**DATA FOR THE TASK**.
------------------------------

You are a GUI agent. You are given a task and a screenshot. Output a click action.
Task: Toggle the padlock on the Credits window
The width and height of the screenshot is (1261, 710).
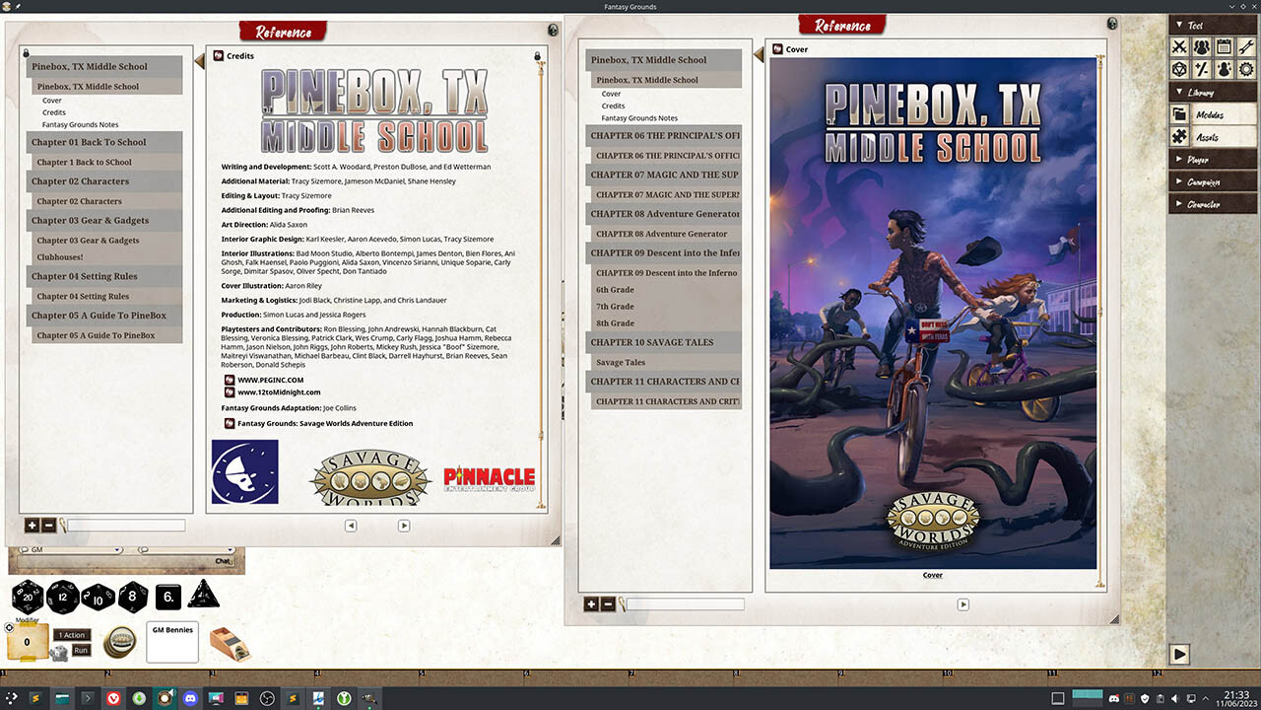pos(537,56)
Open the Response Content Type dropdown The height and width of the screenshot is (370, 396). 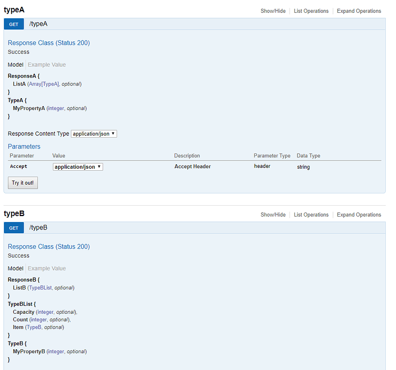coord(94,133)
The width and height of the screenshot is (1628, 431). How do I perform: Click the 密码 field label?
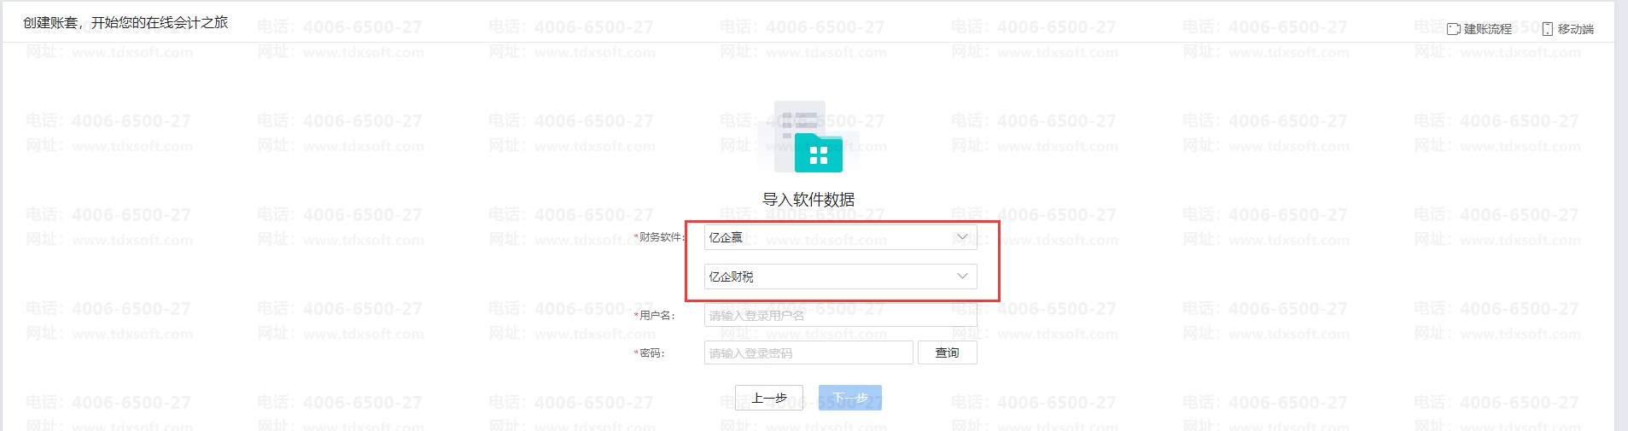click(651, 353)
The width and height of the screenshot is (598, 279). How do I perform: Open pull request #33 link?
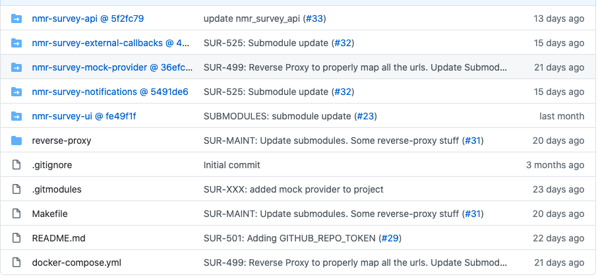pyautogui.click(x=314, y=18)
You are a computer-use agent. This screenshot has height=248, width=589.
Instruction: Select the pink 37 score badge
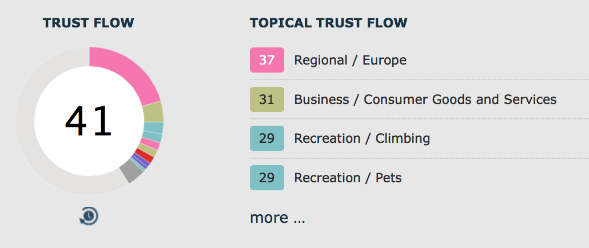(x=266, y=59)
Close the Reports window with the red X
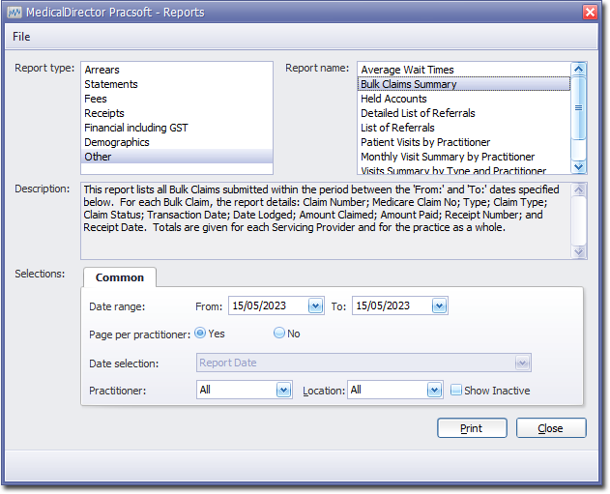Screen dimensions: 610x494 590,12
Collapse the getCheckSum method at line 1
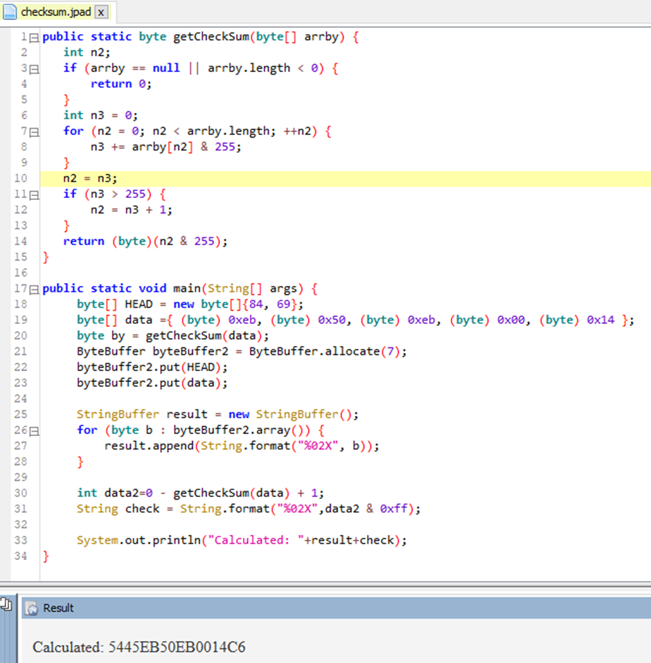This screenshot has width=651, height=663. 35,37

------------------------------

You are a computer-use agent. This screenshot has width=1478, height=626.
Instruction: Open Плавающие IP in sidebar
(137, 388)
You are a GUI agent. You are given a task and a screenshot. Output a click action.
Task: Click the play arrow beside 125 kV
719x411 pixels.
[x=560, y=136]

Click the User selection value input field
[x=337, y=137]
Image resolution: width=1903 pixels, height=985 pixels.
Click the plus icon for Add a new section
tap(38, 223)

------------------------------

**WHAT YOU HAVE TO DO**. Substitute "image" for "screenshot" in the lines from the line with "The width and height of the screenshot is (598, 279)." up to and including the line with "Screen dimensions: 610x494 590,12", changing nothing else. Return only those lines, with the pictures left out.

**THE REPLY**.
The width and height of the image is (598, 279). How do I perform: Open pull request #33 link?
pyautogui.click(x=314, y=18)
You are a computer-use agent. This image has height=248, width=589.
Instruction: Select the pink 37 score badge
(x=266, y=59)
Close the Reports window with the red X
Screen dimensions: 610x494 590,12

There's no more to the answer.